#Problem 5: Matrix factorization
The above procedure is common in many labs, however can cause errors due to the dependency on the summary image and the multiple stages of processing. Matrix factorization has emerged as an alternative approach for identifying ROIs from the full spatio-temporal video. Here we will explore three different types of factorization and compare the results using a table.

##Part C:
Now try ICA for the same pixels-by-time matrix as in part A (for a specific number of components you find reasonable). What are the differences that you note?

In [2]:
import plotly
import plotly.graph_objects as go
import matplotlib.pyplot as plt
import tifffile
from google.colab import drive
from PIL import Image
import numpy as np
import sklearn
from sklearn import cluster, decomposition

# Find the tif file in google drive
drive.mount('/content/drive')
file = "/content/drive/MyDrive/Neural_Signals_and_Computation_HW1/TEST_MOVIE_00001-small.tif"

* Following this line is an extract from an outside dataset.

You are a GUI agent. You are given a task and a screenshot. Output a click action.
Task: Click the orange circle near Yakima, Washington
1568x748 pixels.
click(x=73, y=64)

# Load tif file into numpy array and image
data = tifffile.imread(file)

# Vectorize each frame into a column vector thenc combine each column together
# Matrix -> (500*500, 500) or (MN, T)
full_data = []
for k in range(len(data)):
  column = np.array(data[k]).flatten()
  full_data.append(column)
full_data = np.array(full_data).transpose()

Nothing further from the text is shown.